Requirement:
Count the lines in the records below that contain the string "mark", matching case exactly. How many are there? Reply with the number only.

--- Start ---

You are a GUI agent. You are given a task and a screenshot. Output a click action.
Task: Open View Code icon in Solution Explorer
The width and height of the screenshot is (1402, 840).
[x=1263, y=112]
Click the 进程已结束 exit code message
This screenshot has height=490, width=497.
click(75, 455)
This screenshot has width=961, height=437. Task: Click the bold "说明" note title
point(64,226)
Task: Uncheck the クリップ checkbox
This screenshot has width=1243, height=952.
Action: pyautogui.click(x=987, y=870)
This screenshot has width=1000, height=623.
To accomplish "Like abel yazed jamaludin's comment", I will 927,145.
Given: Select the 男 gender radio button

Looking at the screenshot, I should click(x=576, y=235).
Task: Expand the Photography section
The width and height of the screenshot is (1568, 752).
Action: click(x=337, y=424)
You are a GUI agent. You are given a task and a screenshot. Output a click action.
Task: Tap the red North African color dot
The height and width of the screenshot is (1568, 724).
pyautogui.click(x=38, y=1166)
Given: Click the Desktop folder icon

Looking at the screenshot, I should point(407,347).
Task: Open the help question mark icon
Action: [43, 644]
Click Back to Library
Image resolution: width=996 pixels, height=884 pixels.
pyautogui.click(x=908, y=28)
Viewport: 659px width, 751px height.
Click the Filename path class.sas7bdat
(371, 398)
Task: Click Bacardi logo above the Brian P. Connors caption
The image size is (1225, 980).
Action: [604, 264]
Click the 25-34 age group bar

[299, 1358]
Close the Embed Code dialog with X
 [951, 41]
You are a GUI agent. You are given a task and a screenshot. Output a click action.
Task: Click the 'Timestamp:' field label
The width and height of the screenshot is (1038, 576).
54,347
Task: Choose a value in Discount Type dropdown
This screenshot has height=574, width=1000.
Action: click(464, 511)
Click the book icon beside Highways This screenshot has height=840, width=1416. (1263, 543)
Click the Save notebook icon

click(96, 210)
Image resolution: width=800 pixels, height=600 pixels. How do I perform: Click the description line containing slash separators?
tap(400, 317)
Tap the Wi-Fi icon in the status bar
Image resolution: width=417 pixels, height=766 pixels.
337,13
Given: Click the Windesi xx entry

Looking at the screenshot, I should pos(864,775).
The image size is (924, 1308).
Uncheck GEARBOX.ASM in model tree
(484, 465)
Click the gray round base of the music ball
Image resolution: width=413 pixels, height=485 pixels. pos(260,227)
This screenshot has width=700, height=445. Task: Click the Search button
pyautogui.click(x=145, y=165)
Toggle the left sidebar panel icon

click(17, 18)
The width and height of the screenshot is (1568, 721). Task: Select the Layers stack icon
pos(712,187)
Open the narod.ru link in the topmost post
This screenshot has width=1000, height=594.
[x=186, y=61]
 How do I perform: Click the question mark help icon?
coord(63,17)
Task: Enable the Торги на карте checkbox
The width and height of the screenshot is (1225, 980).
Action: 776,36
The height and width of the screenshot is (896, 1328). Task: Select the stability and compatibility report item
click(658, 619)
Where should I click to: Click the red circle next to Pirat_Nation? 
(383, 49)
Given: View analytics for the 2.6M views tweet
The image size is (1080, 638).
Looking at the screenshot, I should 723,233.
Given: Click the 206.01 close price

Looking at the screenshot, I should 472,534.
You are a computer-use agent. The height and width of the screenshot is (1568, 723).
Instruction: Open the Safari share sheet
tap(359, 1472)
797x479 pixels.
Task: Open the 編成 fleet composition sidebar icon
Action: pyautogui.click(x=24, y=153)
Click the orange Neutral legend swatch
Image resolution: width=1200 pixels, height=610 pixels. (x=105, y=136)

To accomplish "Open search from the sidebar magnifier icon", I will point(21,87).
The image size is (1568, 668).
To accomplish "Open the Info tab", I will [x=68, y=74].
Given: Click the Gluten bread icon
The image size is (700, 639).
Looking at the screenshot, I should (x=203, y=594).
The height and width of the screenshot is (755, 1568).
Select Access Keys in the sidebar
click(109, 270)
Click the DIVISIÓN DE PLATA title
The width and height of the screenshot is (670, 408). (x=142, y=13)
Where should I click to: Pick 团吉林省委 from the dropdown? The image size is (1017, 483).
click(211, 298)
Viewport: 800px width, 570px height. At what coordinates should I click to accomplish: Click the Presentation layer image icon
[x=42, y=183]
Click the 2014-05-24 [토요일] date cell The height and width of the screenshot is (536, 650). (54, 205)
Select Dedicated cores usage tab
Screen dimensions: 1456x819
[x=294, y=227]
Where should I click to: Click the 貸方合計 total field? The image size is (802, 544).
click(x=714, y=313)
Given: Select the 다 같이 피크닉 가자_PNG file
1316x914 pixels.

--- End ---

Task answer:
2